Showing posts with label andy griffith. Show all posts
Showing posts with label andy griffith. Show all posts

Friday, July 06, 2012

Andy Griffith: The Dark Side

This is ostensibly our final tribute to the late Andy Griffith. Here we show a side of his career often overlooked, namely his early film experience. Griffith made his debut on the silver screen in 1957, with A Face in the Crowd, directed by Elia Kazan and written by Budd Schulberg, he co-starred with Patricia Neal, in a story of another type of country boy, a drifter with delusions of grandeur.

In a 2005 interview, Griffith maintained that the film was far more popular and respected in more recent decades than it was when originally released.

Here's the trailer. You decide.
 

FAMW: Single Ladies (In Mayberry)

This is another tribute to the late Andy Griffith, courtesy of Slate.com (the last one is later tonight), which published a mashup of his show's theme song "The Fishin' Hole" with Beyoncé's "All the Single Ladies," the combination of which is the work of San Francisco DJ Party Ben. There's not much of an image here, but you get the idea, which admittedly gets old about halfway through. But it seemed like a good idea at the time, when we were planning for this week's Friday Afternoon Moment of Whimsy.

Y'all put your hands on it, now, ya hear?
 

Thursday, July 05, 2012

Guitar Workshop: The Music of Mayberry

For this week's installment of our more or less usual midday Thursday feature, our tribute to the late Andy Griffith continues.

Besides a love for the stage, Griffith was also devoted to music, both as a singer and a guitar player. The former won him more acclaim than the latter. He recorded a series of albums of classic gospel hymns for Sparrow Records, as well as a 1996 release, I Love to Tell the Story: 25 Timeless Hymns, which eventually went platinum. One of the aforementioned earned him a Grammy Award.

But while he was no virtuoso on guitar, his playing was quite capable, and his guitar was a periodic feature on the series during its eight year run. Griffith picked and sang in his early movies, as well as in numerous episodes of The Andy Griffith Show. This first clip, entitled “The Guitar Player” and originally broadcast on October 24, 1960 (Season 1, Episode 3), Andy helps local player Jim Lindsey (James Best) get a chance at stardom, by arresting a visiting music group. We see a few musical scenes here, some of them obviously overdubbed. Even "Mister Guitar" himself, Chet Atkins, couldn't play lead and rhythm parts at the same time to that degree.

Then there's the usual Southern banter:

You heard all these fellas that come through here, playin' in the shows. How 'bout that fella we see every now and then on television, shakin' and screamin'? Sounds like somebody's beatin' his dog.

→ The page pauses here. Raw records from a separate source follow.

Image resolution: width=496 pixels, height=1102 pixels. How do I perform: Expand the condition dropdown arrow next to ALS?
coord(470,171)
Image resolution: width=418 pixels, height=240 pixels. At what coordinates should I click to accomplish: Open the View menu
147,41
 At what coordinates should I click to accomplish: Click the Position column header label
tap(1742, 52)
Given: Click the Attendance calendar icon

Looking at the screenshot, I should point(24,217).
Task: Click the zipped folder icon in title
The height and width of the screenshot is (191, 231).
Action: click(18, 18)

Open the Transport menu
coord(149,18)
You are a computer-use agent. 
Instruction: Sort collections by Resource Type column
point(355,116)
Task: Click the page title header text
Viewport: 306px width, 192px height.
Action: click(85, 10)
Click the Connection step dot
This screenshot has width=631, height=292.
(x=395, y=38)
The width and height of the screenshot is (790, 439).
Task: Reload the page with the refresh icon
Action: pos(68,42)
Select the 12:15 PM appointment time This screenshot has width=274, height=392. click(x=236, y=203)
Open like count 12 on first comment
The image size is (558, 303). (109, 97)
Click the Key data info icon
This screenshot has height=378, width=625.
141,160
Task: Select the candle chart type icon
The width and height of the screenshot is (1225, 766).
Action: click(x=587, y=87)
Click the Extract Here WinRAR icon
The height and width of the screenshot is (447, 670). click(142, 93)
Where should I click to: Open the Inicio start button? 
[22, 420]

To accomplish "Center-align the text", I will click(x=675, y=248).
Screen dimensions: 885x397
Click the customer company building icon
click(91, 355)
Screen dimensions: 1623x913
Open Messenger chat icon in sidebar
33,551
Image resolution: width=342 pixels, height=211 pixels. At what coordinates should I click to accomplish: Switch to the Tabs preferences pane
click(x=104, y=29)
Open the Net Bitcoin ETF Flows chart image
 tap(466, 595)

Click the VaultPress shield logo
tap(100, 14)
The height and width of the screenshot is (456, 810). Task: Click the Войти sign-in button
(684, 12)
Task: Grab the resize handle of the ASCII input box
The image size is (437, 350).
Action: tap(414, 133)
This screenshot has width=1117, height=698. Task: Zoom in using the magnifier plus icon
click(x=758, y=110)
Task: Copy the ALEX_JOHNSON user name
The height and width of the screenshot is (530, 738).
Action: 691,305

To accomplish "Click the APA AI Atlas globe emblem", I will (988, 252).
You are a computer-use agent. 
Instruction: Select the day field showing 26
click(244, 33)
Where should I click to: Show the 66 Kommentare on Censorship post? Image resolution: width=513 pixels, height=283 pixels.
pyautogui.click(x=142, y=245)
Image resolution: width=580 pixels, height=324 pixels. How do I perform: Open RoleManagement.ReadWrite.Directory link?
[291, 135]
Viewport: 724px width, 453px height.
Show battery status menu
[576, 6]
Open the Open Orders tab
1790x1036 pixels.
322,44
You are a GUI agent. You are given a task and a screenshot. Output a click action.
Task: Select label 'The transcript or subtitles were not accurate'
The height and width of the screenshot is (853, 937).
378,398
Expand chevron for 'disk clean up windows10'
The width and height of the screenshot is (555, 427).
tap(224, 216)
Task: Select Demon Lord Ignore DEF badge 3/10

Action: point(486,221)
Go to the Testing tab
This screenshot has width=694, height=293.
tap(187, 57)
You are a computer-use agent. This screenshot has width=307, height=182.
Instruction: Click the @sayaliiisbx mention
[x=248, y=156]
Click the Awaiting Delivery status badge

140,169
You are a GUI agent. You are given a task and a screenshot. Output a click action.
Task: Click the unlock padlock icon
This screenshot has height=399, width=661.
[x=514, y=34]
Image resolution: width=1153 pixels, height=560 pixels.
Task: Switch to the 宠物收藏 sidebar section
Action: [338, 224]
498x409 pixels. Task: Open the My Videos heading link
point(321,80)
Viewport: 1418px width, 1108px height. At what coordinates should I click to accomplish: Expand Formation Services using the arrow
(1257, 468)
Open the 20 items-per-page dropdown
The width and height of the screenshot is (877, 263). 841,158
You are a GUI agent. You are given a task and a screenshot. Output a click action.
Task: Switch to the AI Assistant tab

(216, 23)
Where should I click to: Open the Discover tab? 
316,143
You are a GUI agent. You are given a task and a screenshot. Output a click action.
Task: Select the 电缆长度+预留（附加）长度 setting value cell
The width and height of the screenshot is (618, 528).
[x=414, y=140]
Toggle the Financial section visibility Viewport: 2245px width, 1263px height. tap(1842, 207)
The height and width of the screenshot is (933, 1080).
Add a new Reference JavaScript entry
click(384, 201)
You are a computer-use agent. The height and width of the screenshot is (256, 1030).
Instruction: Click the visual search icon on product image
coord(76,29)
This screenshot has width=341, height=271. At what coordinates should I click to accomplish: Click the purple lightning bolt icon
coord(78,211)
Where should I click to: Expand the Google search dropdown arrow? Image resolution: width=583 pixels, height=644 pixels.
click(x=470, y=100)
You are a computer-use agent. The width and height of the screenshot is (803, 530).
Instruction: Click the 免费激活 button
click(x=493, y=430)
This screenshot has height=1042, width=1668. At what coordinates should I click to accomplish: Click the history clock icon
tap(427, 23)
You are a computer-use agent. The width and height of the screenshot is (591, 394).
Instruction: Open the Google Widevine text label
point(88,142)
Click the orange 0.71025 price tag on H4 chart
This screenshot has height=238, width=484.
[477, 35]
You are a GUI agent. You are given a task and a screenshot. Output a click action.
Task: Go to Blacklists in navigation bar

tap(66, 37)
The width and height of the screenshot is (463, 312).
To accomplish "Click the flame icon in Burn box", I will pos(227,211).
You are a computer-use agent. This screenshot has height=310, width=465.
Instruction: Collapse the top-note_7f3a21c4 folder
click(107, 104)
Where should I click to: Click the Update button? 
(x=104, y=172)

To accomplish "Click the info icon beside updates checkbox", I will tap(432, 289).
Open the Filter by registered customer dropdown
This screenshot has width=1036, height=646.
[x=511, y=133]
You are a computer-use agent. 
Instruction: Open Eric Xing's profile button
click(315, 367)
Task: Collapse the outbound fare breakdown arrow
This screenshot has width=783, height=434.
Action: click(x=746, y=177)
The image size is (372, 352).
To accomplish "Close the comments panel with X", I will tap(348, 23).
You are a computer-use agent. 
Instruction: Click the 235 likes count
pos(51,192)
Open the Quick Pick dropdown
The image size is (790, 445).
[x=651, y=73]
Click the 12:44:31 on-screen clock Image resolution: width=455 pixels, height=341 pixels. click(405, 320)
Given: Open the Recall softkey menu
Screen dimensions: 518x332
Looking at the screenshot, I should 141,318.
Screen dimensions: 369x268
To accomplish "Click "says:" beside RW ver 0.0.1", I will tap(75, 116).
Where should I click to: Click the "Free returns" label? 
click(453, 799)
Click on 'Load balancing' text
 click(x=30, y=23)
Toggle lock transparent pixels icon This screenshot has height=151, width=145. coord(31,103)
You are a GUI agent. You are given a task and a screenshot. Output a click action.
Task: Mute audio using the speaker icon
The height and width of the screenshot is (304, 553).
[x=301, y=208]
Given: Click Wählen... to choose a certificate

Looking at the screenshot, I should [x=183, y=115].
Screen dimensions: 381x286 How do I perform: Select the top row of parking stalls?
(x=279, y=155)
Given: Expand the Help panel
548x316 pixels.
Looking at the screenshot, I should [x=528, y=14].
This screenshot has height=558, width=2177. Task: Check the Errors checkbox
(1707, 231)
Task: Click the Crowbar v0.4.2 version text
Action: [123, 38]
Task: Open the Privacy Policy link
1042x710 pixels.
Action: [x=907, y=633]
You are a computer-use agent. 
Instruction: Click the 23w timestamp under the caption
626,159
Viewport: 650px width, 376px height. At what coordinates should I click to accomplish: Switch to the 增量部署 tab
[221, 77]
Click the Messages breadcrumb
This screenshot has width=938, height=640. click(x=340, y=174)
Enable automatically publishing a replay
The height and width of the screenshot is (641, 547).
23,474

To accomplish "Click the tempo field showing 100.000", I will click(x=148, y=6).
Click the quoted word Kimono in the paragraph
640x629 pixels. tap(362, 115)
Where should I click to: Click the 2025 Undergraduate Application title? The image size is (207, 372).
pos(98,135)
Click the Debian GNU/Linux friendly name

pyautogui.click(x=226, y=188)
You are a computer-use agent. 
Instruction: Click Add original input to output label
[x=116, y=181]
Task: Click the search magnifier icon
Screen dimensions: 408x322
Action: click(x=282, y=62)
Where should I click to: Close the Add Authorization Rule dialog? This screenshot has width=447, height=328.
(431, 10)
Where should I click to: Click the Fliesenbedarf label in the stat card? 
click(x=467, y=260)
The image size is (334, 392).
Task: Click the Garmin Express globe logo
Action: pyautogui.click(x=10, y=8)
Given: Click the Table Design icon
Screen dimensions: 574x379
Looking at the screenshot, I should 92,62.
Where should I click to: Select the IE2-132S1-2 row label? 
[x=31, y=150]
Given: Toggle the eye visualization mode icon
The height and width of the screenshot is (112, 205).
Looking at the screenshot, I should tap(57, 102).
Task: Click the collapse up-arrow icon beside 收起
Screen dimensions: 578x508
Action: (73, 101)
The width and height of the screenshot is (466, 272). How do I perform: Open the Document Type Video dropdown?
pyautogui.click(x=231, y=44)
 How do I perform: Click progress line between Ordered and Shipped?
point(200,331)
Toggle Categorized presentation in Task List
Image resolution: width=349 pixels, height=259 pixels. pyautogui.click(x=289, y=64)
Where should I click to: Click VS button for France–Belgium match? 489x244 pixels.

Skip ahead about seven months, to May 15, 1961, as Mayberry's favorite son returns in “The Guitar Player Returns” (Season 1, Episode 31), having made his fortune as the star picker of "Bobby Fleet and His Band With A Beat." (Groovy.) Our sheriff learns the real story soon enough, that our rising star has fallen a bit lately, and is in some financial difficulty. Andy gets to the bottom of it, with the help of a now-less discourteous Bobby Fleet. Notice also how Andy has already lost some of the country-boy hokum near the end of the first season, paving the way for the addition of other oddball supporting characters as the series went on.

What authentic playing is actually featured in these two episodes, provides an adequate demonstration of the "rockabilly style" already sweeping the South, and making a few inroads up North, by the dawn of the 1960s. We will explore that style again in a future installment.
 

Tuesday, July 03, 2012

Andy Griffith (1926-2012)

The man who played a country lawyer on TV in the 80s and 90s, but who was best known as a small-town sheriff in the 60s, died early this morning at his home on Roanoake Island, North Carolina. He was 86.

It was on the show that bore his name that Griffith made his mark on American culture, as the sheriff (and justice of the peace, remember?) of Mayberry, North Carolina, a fictional town said to be based on his own boyhood home of Mount Airy, also in North Carolina. The characters who were the staple of American small town life, the folks who lived "up in them hills," and the unsentimental homespun wisdom he shared with his son, Opie (played by now-producer/director Ron Howard), were among the things that made it to the short list of viewable fare in the Alexander household back in the day.

There will be many tributes to Griffith in the days to come, and so many old clips from which to choose. It is a little known fact, that the instrumental theme song whistled at the beginning of every episode, composed by Earle Hagen (the whistler) and Herbert Spencer, actually had lyrics written by Everett Sloane. We leave you with Andy singing them here.

Hey, Andy ... rest in peace, ya hear?